In the first inside account of the black-market nuclear program, Buhary
Syed Abu Tahir told Malaysian police that Khan asked him to send two containers
of used centrifuge parts from Pakistan to Iran in 1994 or 1995. Tahir
also said Libya received enriched uranium from Pakistan in 2001, police
said.
Officers have been
questioning Mr. Tahir, a Sri Lankan businessman living in Malaysia, over
his role in Dr. Khan's network.
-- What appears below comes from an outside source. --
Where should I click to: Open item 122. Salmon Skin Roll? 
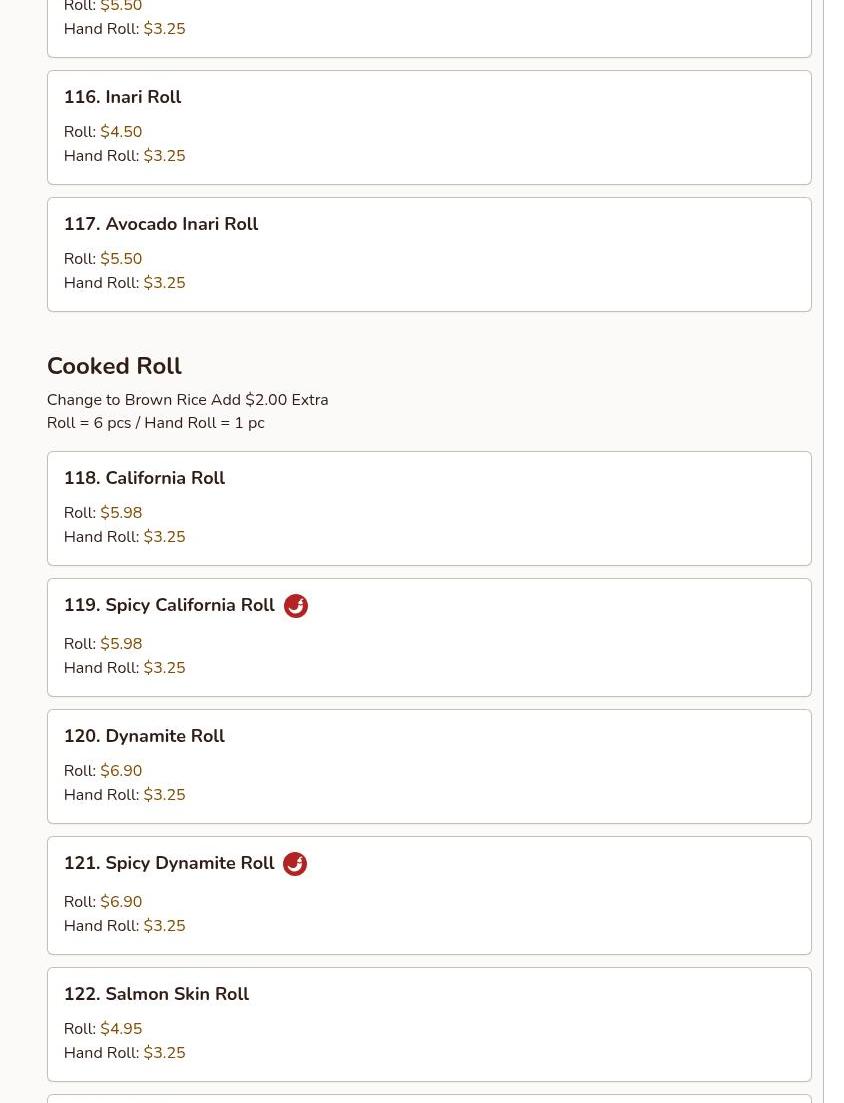click(x=156, y=994)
Tahir also said Libya received enriched
uranium from Pakistan in 2001.
A report released
by police provides a detailed account of the network headed by Khan, who
confessed earlier this month to leaking nuclear technology to Iran, Libya
and North Korea.
Police said the 12-page report on Tahir's Malaysian connections will be
given to the International Atomic Energy Agency, the Vienna, Austria-based
U.N. organization that oversees the international Nuclear Nonproliferation
Treaty.
Malaysian authorities
insist that they will cooperate if the IAEA seeks further action.
Tahir told
Malaysian authorities he organized the shipment of two containers of centrifuge
parts from Dubai to Iran aboard an Iranian merchant ship, the report says.
Centrifuges are machines that can enrich uranium for weapons and other
purposes.
"Payment
for the two containers of centrifuge units, amounting to about $3 million,"
was paid by an unnamed Iranian, the report said.
Tahir said
Khan told him "a certain amount" of enriched uranium was flown
to Libya from Pakistan on a Pakistani airliner in 2001, and a "certain
number" of centrifuges were flown to Libya direct from Pakistan in
2001-02, the report said.
Malaysian officials
said earlier that Tahir broke no Malaysian laws, but they would keep him
under surveillance.
He is a former business
associate of Kamaluddin Abdullah, the son of Malaysian Prime Minister
Abdullah Ahmad Badawi, who promised the police investigation would be
conducted "without fear or favor."
A Malaysian
company controlled by Kamaluddin, Scomi Precision Engineering, a company
established by Tahir and his brother, has acknowledged making 14 "semifinished
components" — which may amount to thousands of parts — for a Dubai-based
company, Gulf Technical Industries, under a contract negotiated by Tahir.
They were seized in October while being shipped from Dubai to Libya.
Authorities say the
parts were for centrifuges, but Scomi says it did not know what the parts
were for.
Malaysian Foreign
Minister Syed Hamid Albar complained that his nation has been unfairly
singled out by the United States in calling for a crackdown on the international
nuclear black market.
"Malaysia should
not be dragged into the debate of being a country that is involved in
the supply of components or otherwise for weapons of mass destruction,"
Sayed Hamid said. "We have no capability." He went on to say
that most nuclear weapons came from Europe and the United States.